As a leader of Lehi he approved the assassinations of Lord Moyne, Winston Churchill’s representative in Cairo, and Count Bernadotte, the Swedish UN Palestine mediator who during the war had saved many Jews from the Nazis. Years later Shamir reflected: “A man who goes forth to take the life of another, whom he does not know, must believe only one thing that by his act he will change the course of history."
Yes and the murder of Bernadotte changed the Partition line, divided Jerusalem as it had not been divided under the original UN Special Committee line of 1947. 
The New York Times has been more forthcoming about this in the past. Here is Clyde Haberman on Kati Marton's biography of Folke Bernadotte, in the Times, 1995:
[Shamir] she says, signed [Bernadotte's] death warrant. He was part of a troika that led Lehi after its guiding force, Avraham Stern, was killed by the British in 1942. His name was Yitzhak Yezernitsky, a short bulldog of an immigrant from the Russian-Polish border. Four decades later, he became Israel's Prime Minister under the name Yitzhak Shamir.
Ever suspicious and tight-lipped, Mr. Shamir, nearly 80, still speaks elliptically about the Bernadotte assassination. In a recently published memoir, "Summing Up," he acknowledges that Lehi wanted the mediator "removed from the arena." But the group "took no responsibility for the deed," he says. "The idea was conceived in Jerusalem by Lehi members operating there more or less independently."
Ms. Marton strips away this deliberate ambiguity. There is no doubt, she says, that Shamir and his co-leaders imposed a death sentence on Bernadotte and selected a four-man squad whose trigger man was one Yehoshua Cohen.
Yes and now the Times restores that ambiguity.
In her book, A Death in Jerusalem, Marton quotes a Haaretz report:
"the decision to assassinate Bernadotte... was taken at a meeting of the Lehi [Stern Gang] Central Committee in which Yitzhak Shamir, former Lehi commander, participated. Who pulled the trigger is less important, [Shamir] said in another place, what is important is that it was the Lehi Central Committee which decided on the assassination."
She goes on to say that Shamir was the one man with no "milk in his veins":
[T]hose Israelis who have studied both the case and the man in the context of their country's history insist Shamir was the key player. "It takes a strong man to give such an order," says Shabtai Teveth [Ben-Gurion biographer]. ... Shamir is such a man."
Not only has Yitzhak Shamir... never disavowed his role in the murder of the mediator; he has frequently stated that his time as Lehi commaner was the best time of his life.
The Stern Gang was afraid that Ben-Gurion would accede to the U.N. and Bernadotte to give up Jerusalem.

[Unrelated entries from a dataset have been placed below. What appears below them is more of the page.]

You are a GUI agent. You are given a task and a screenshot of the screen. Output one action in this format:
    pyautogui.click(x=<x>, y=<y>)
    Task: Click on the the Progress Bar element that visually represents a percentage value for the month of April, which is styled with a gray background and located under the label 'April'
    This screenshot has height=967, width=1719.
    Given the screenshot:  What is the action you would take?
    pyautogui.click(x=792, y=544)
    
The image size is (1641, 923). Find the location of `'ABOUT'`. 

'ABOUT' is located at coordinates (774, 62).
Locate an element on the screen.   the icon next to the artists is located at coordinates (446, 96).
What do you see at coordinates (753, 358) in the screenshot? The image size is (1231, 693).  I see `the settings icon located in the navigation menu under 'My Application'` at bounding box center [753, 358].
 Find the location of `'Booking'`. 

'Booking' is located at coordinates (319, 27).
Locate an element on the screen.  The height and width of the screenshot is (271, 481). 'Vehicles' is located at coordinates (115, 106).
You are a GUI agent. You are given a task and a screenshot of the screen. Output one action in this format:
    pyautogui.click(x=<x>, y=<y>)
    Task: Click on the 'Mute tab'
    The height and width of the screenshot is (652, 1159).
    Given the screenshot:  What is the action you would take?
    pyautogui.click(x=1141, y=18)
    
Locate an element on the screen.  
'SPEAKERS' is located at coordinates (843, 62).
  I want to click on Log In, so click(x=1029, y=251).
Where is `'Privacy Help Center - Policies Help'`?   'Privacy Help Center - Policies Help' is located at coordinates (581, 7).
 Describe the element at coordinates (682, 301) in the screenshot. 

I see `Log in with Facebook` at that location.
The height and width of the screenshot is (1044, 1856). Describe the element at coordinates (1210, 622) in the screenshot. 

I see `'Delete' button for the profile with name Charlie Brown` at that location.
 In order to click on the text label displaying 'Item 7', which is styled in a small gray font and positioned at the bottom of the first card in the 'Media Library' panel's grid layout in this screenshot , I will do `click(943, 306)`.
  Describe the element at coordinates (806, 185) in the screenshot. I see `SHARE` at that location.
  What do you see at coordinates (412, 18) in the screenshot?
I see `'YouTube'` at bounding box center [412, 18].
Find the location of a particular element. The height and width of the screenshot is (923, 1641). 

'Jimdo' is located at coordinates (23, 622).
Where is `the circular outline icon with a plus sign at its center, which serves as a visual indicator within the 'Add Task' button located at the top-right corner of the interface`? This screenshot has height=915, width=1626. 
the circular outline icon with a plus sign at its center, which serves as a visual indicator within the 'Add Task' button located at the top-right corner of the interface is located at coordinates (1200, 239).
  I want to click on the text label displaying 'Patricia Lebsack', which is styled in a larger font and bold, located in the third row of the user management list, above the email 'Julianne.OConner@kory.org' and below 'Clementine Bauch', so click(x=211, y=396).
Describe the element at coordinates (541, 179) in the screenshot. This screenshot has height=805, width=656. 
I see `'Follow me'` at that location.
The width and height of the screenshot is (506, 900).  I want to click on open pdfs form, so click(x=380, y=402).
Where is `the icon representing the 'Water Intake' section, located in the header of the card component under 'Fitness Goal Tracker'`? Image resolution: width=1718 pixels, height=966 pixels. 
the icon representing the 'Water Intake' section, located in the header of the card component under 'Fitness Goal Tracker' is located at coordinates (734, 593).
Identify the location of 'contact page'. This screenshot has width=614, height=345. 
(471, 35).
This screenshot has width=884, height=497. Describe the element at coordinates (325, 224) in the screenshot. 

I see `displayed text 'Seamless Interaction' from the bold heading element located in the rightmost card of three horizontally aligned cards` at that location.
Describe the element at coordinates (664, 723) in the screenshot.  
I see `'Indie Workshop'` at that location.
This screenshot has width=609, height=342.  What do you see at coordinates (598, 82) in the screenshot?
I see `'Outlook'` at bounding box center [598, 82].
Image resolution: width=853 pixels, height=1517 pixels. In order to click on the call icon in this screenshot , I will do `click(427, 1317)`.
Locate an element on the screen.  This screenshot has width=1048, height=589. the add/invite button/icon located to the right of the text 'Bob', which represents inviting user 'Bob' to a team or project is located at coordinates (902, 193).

Marton says Shamir's co-conspirator Israel Eldad "regards the murder of Bernadotte as one of Lehi's [Stern gang's] great achievements. In his view, it saved Jerusalem from the Arabs."From Marton's book, in the weeks before Bernadotte was killed:
In his new plan, Jerusalem would belong neither to Israel nor to the Arabs, but would be internationalized along the original UN proposal. All of the fertile Galilee would go to Israel, while Ben-Gurion's beloved Negev, would, in return, go to Transjordan.
Here is a related entry from the late NYT foreign affairs columnist C.L. Sulzberger's diary, A Long Row of Candles:
August 24, 1948
On July 22 Bernadotte told a few people confidentially in Rhodes that he foresaw the following ultimate solution for Palestine:
There will be a Jewish state, no matter what else happens. Its boundaries will have to be radically altered to proved a more compact and workable state. Its Arab neighbors must be given an ironclad UN guarantee against any move to expand.
Bernadotte was murdered a month later. So much for a compact state and limits on expansion. Israel got the Negev and much of Jerusalem.